12 Nov Pew study finds huge concern about personal data privacy online
The Pew Research Center has published a new study into Americans’ attitudes to privacy in the digital age. The wide-ranging survey, called Public Perceptions of Privacy and Security in the Post-Snowden Era, includes plenty of interesting tidbits but one stat that really stands out is how overwhelmingly U.S. consumers believe they have lost control over their personal data, owing to a perception that online companies are doing what they like with harvested personal info.
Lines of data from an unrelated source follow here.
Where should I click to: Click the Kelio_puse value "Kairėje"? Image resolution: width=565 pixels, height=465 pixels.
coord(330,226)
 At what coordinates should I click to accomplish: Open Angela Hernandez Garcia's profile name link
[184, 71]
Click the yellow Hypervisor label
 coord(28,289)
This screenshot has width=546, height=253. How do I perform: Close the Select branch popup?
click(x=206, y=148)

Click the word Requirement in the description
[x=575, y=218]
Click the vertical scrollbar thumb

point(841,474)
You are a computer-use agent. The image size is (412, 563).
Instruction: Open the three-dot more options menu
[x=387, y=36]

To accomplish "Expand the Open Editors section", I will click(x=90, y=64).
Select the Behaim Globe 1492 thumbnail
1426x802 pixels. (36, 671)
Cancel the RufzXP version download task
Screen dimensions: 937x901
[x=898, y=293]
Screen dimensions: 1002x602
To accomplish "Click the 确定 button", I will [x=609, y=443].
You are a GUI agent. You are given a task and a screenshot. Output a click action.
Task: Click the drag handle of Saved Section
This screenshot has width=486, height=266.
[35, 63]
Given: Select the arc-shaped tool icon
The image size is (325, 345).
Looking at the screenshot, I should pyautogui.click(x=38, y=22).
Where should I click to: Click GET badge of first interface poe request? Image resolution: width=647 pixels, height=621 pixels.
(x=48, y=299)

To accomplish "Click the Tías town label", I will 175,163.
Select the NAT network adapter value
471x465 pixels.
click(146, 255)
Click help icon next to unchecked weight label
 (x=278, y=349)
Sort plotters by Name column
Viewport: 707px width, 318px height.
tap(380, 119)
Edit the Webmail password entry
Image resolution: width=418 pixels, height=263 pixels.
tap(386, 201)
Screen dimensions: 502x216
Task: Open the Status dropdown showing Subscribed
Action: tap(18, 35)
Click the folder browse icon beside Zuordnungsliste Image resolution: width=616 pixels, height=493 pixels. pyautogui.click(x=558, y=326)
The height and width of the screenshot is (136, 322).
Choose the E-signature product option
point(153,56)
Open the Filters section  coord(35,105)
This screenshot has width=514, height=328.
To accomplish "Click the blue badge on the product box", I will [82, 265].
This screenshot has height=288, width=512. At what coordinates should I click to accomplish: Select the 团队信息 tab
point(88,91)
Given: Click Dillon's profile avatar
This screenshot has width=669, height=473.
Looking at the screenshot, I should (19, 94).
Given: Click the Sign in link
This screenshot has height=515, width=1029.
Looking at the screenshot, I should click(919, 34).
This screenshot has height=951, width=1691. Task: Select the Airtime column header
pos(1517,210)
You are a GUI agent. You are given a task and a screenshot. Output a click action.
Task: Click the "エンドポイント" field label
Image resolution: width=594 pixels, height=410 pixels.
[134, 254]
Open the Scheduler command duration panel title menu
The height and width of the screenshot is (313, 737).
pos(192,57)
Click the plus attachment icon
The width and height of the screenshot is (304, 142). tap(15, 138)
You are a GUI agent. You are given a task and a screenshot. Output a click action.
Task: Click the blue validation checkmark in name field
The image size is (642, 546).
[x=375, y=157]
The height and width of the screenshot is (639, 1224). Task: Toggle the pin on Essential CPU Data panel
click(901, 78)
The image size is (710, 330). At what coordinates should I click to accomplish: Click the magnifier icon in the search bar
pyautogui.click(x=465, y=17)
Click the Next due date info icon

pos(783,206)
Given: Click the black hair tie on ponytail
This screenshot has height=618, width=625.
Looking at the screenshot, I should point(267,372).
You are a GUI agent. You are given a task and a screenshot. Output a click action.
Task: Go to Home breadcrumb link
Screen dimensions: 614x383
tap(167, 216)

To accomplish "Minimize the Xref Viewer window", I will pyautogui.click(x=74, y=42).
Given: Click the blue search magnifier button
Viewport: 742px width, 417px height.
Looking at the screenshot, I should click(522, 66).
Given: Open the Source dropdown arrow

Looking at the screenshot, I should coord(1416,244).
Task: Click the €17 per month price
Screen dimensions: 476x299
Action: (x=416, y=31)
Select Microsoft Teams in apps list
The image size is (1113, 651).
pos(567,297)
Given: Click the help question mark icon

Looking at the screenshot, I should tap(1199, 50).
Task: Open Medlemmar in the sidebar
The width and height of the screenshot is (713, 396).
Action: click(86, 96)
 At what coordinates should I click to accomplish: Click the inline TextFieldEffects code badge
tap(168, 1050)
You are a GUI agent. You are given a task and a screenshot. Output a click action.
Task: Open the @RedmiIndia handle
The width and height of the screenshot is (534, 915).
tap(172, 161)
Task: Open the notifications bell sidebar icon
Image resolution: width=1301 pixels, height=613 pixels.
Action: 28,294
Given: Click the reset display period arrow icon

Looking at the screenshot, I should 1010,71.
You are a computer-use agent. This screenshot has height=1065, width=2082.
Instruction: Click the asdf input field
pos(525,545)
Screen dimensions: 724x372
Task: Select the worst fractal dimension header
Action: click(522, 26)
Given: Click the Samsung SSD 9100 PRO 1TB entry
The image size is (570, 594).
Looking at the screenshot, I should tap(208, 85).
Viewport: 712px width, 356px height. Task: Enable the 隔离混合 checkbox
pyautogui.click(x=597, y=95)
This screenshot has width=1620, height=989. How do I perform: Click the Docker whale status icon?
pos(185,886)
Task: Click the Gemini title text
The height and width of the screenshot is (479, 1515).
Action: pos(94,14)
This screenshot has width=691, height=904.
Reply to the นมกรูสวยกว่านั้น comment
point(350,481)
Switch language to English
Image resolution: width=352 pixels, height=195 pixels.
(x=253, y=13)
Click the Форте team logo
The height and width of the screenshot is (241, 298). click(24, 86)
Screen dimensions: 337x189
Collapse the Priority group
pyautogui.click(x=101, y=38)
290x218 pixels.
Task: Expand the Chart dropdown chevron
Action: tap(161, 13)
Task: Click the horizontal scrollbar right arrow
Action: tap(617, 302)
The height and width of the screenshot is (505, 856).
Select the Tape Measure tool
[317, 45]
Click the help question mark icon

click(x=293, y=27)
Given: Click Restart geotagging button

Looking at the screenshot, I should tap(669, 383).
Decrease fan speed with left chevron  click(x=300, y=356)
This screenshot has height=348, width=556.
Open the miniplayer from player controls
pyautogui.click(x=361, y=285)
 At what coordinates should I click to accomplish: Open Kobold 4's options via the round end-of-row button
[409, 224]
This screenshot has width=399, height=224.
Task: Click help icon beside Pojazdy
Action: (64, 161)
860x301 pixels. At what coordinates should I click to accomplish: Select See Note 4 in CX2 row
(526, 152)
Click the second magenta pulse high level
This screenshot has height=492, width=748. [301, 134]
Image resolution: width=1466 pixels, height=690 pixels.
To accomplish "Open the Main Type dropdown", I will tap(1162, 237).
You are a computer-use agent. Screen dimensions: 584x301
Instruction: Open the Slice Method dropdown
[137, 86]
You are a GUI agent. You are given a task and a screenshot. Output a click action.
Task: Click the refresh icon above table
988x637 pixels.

A full 91 per cent in the nationally representative survey of 607 adults said they agree or strongly agree that consumers have lost control over how personal information is collected and used by companies. That breaks down to almost half (45 per cent) strongly agreeing with the statement and 46 per cent agreeing. Just 6 per cent disagreed, and only 1 per cent strongly disagreed.
The study also found an overwhelming majority (88 per cent) of Americans agreeing or strongly agreeing that it would be very difficult to remove inaccurate information about them online. (Those folk may wish for the type of legal data protection framework that Europeans currently enjoy — which now requires search engines to process requests for delinking private name searches that have been associated with inaccurate data.)
And a similar majority (80 per cent) of those who use social networking sites expressing concern about third parties such as advertisers and businesses accessing the data they share on these sites.